◆ **GIVEN PASSAGE**
◆ ◆ ◆ ◆ ◆

To consider GMTs as viable drug leads, stability of the peptides in human serum is essential. GpTx-1, PaurTx-3, HwTx-IV and HnTx-IV show exceptional serum stability (Figure 8); however, SgTx-1 is susceptible to proteolytic degradation. This degradation of SgTx-1 is most likely due to the relatively longer C-terminal, making the peptide more susceptible to proteolysis in comparison to the other GMTs in the current study.

As a final analysis of the overall stability of disulfide-rich GMTs, we examined the ability of the peptides to withstand the chaotropic effects of GdHCl. GdHCl has the potential to interfere with the integrity of peptide structures via interactions either with the backbone of the peptides or through π-cation interactions with the solvent exposed aromatic side chains of the solvent exposed hydrophobic amino acid residues [41,42]. The five GMTs in the current study were unaffected by the chemical assault, most likely because of the presence of the ICK motif. A previous study on AS-48, a globular cyclic peptide also containing a hydrophobic surface patch, but lacking disulfide bridges, showed that the peptide was degraded by 6.3 M GdHCl at 25 °C [43]. Cyclic peptides containing the ICK motif were subsequently found to be stable when subjected to GdHCl [38]. Therefore, we conclude that disulfide bridges confer chemical stability to spider-derived ICK GMTs.

4. Conclusions

In conclusion, GpTx-1, HwTx-IV, HnTx-IV and PaurTx-3 are stable in physiologically relevant environments. SgTx-1 underwent partial degradation when subjected to proteolytic, acidic (pH 2) and extreme temperatures, probably because of the length of the C-terminal of this particular peptide. To avoid similar degradation in the use of GMTs as templates for drug design, a three to four residue C-terminal appears to be preferable for stability. Hydrophobic interactions between the C-terminal chain and the hydrophobic patch on the surface of the peptide may provide additional stability to GMTs against hydrolysis in strongly alkaline solutions, and these hydrophobic interactions can be augmented by designing GMT analogues with a shorter loop 3 stabilized by a proline on the turn between loop 2 and 3.

◆ ◆ ◆ ◆ ◆

◆ **Stored records**
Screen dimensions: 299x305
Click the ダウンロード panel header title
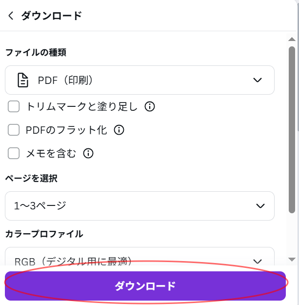tap(51, 16)
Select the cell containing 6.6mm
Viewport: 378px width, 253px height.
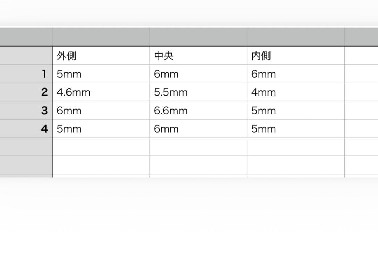(x=198, y=110)
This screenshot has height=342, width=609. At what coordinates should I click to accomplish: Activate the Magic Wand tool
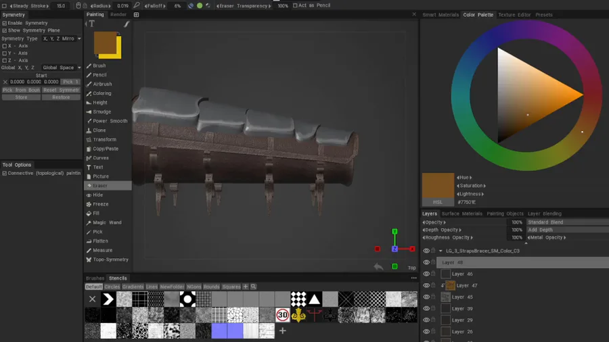pyautogui.click(x=106, y=222)
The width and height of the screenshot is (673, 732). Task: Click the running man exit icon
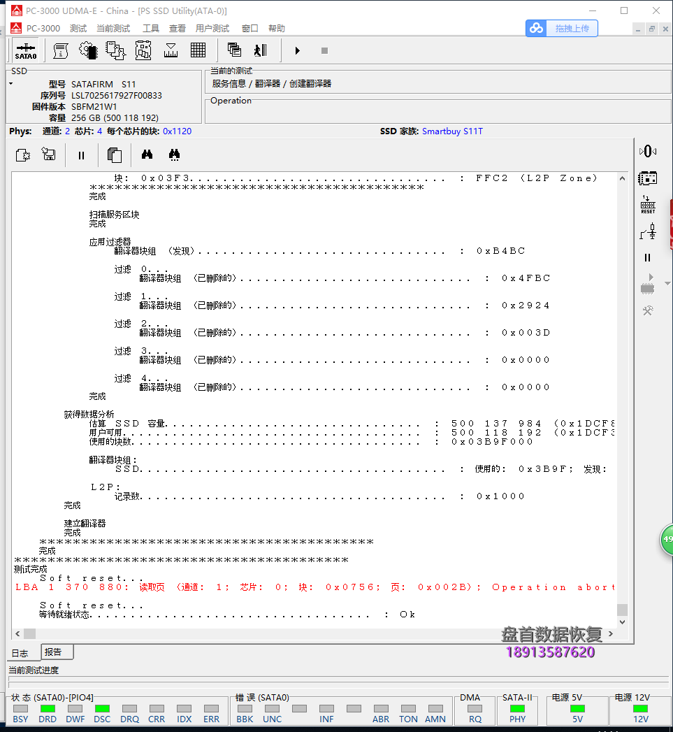click(261, 50)
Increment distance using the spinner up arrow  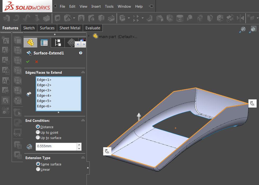coord(79,145)
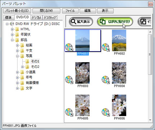Switch to the 標準 tab
Screen dimensions: 155x130
[8, 18]
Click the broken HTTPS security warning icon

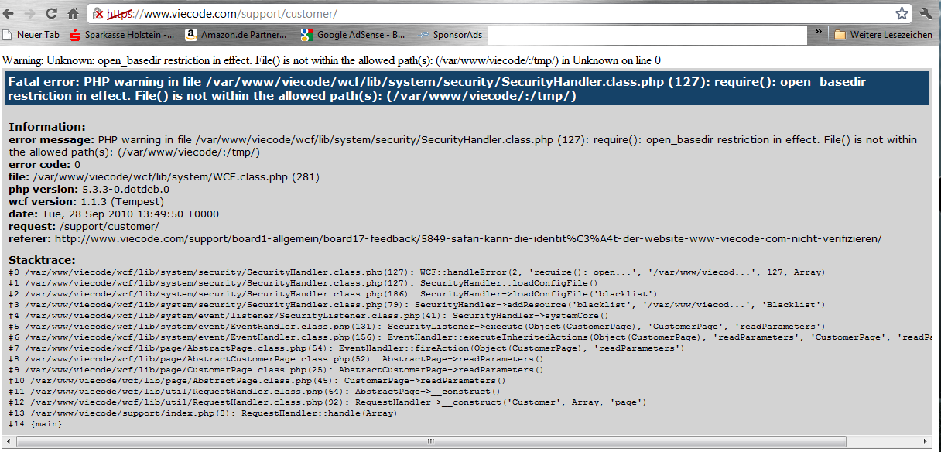pos(98,14)
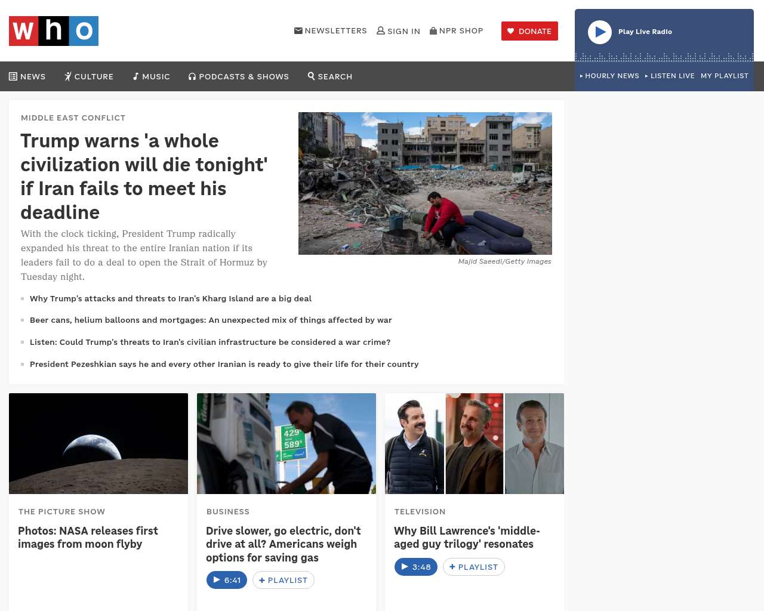The image size is (764, 611).
Task: Play the 3:48 television story audio
Action: point(416,567)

◆ ◆ ◆ ◆ ◆

◆ **TASK STATEMENT**
Copy the stability text starting with "In conclusion, GpTx-1, HwTx-IV, HnTx-IV" and going on through "loop 2 and 3.", replacing "peptide" with "toxin" each time it appears.

◆ **RESPONSE FOR THIS EXERCISE**
In conclusion, GpTx-1, HwTx-IV, HnTx-IV and PaurTx-3 are stable in physiologically relevant environments. SgTx-1 underwent partial degradation when subjected to proteolytic, acidic (pH 2) and extreme temperatures, probably because of the length of the C-terminal of this particular toxin. To avoid similar degradation in the use of GMTs as templates for drug design, a three to four residue C-terminal appears to be preferable for stability. Hydrophobic interactions between the C-terminal chain and the hydrophobic patch on the surface of the toxin may provide additional stability to GMTs against hydrolysis in strongly alkaline solutions, and these hydrophobic interactions can be augmented by designing GMT analogues with a shorter loop 3 stabilized by a proline on the turn between loop 2 and 3.